Um aluguel que, por exemplo, custasse R$ 2.000 no início de 2018, chegaria a junho deste ano reajustado para R$ 2.410, pelo IGPM. Já quem recebesse um salário de R$ 2.000 naquele ano, receberia agora R$ 2.166, considerados os aumentos pelo IPCA.

Em um momento em que a economia está em colapso por conta da pandemia do coronavírus, com comércios de portas fechadas por meses e milhares de pessoas perdendo seus empregos e sua renda, um novo aumento de mais de 7% no aluguel não vem exatamente em boa hora.

“Há um número enorme de acordos acontecendo entre imobiliárias e inquilinos, as pessoas estão conversando como nunca”, diz o advogado especializado em direito imobiliário Jaques Bushatsky, do escritório Bushatsky Advogados.

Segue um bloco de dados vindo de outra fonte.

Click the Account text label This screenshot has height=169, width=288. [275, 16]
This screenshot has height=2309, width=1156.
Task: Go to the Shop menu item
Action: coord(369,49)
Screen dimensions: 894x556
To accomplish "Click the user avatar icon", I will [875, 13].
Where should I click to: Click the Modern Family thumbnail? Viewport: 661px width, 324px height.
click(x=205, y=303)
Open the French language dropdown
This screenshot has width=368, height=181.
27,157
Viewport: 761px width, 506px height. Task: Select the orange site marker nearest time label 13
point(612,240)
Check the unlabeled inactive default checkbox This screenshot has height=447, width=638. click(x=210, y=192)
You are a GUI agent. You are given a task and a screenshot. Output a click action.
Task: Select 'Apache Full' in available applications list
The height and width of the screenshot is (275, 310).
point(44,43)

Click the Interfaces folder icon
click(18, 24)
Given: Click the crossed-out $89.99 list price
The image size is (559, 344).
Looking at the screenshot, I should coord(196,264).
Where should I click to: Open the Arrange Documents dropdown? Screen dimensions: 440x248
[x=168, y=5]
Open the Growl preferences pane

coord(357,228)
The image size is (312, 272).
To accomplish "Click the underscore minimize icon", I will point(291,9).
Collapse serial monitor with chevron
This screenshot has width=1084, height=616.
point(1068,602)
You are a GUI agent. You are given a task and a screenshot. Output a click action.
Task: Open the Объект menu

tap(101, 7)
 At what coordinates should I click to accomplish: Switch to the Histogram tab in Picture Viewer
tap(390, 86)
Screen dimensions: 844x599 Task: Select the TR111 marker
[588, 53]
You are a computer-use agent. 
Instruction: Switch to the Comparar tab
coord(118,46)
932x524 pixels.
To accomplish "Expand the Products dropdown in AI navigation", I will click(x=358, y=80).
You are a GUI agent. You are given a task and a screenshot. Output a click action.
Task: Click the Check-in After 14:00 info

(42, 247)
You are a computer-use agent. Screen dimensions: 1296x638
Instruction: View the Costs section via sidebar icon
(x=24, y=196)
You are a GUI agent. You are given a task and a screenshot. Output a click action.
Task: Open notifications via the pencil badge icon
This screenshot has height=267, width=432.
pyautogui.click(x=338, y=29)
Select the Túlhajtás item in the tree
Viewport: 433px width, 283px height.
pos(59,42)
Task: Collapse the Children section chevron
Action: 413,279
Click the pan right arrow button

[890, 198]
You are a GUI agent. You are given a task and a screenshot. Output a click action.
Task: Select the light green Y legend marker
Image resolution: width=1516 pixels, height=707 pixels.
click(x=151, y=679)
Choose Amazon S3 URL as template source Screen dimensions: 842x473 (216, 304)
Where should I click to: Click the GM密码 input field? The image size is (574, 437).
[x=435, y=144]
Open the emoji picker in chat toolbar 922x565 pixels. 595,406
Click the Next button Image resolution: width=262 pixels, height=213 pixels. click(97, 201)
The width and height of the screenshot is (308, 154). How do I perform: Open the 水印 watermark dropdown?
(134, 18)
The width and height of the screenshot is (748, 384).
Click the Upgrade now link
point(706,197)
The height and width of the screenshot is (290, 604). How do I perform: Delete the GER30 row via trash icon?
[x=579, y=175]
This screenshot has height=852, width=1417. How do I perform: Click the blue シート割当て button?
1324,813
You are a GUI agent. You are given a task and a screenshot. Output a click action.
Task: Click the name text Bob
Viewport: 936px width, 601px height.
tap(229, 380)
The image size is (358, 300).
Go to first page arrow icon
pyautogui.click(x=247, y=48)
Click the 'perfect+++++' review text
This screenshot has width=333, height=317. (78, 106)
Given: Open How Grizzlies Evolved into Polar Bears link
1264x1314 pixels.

“A grande maioria dos acordos suspendeu o pagamento de ao menos uma parte do aluguel, para ser paga depois, e alguns mais elaborados chegaram até a atrelar a retomada do valor do aluguel ao nível do faturamento do inquilino [no casos de imóveis comerciais].”

Dá para negociar?

Bushatsky explica que o reajuste frequente do aluguel é um direito do proprietário previsto na lei que regulamenta as locações. Geralmente a correção anual e o índice que será usado já estão inclusos no contrato – “pode ser qualquer índice”, diz, “mas o IGP-M acabou virando a convenção e é o que a esmagadora maioria usa”.

Por essa razão, uma vez que esteja no contrato, o proprietário tem o direito de aplicar o reajuste anual e não tem a obrigação nem de rever o aumento, nem de reduzir temporariamente o valor, por conta dos efeitos da pandemia.

“Mais do que nunca, o principal atributo nessa situação, hoje, é saber conversar”, disse Bushatsky. “Ligue para o proprietário ou para a imobiliária, que geralmente está mais habilitadas para isso do que o locador, e converse.” Cancelar o contrato – sujeito a multa contratual – e buscar outro lugar são as outras opções.

O despejo pelo atraso nos pagamentos também segue valendo, mesmo na pandemia. Uma lei de emergência foi criada em junho para dar condições especiais a diversas relações contratuais durante a pandemia, mas o artigo que suspendia temporariamente também os processos de despejo por atraso de aluguel ou condomínio foi vetado pelo presidente Jair Bolsonaro.

Como último recurso, o morador pode reunir as comprovações de sua dificuldade financeira e buscar a Justiça – principalmente para evitar o despejo ou a cobrança de multa no caso de rompimento do contrato.

“O judiciário está muito cauteloso nas decisões”, diz Bushatsky. “Eles querem se certificar de que a situação atual mexeu mesmo com o negócio e se houve tentativa de diálogo entre as partes antes.

Por que tanta diferença?

A razão para o descolamento entre o IGP-M e o IPCA passa pela fórmula de cada um deles, que medem coisas diferentes.

O IPCA, ou Índice de Preços ao Consumidor Amplo, verifica a variação média de preços apenas de bens e serviços usados diretamente pelo consumidor, como os alimentos do supermercado, refeições em restaurantes, artigos de limpeza, gasolina ou tarifa de metrô e ônibus.

Por essa razão, ele é um termômetro bastante acurado da atividade econômica do país: se o emprego, a renda e o consumo estão em alta, os preços sobem, e, do contrário, caem.

Já o IGP-M – Índice Geral de Preços do Mercado – verifica, principalmente, a variação de preços no atacado e ao produtor. Nisso, entra uma cesta enorme de produtos básicos que têm os preços cotados em bolsas no exterior e podem passar ao largo do que está acontecendo dentro do Brasil, como minério de ferro, soja, café em grão ou boi vivo.

“São matérias-primas que têm influência muito grande da taxa de câmbio”, explica um dos coordenadores dos índices de preços da FGV, André Braz, lembrando o forte ciclo de valorização por que passou o dólar nestes últimos anos. Ele saiu de R$ 3,30, no começo de 2018, para a casa dos R$ 5,40 agora. É um avanço de 63%.

“Não é comum os dois índices ficarem distantes por tanto tempo, mas a pandemia atrasou a recuperação da economia e aprofundou a diferença”, disse Braz. “No longo prazo, eles tendem a convergir.”

Na prática, significa que há anos em que o IGP-M sobe mais, favorecendo os proprietários, e há outros em que o IPCA sobe mais, o que é melhor para os locatários. Mas, ao longo de vários anos de reajustes, o preço final do aluguel acaba ficando meio parecido independentemente de qual dos índices seja usado para a correção.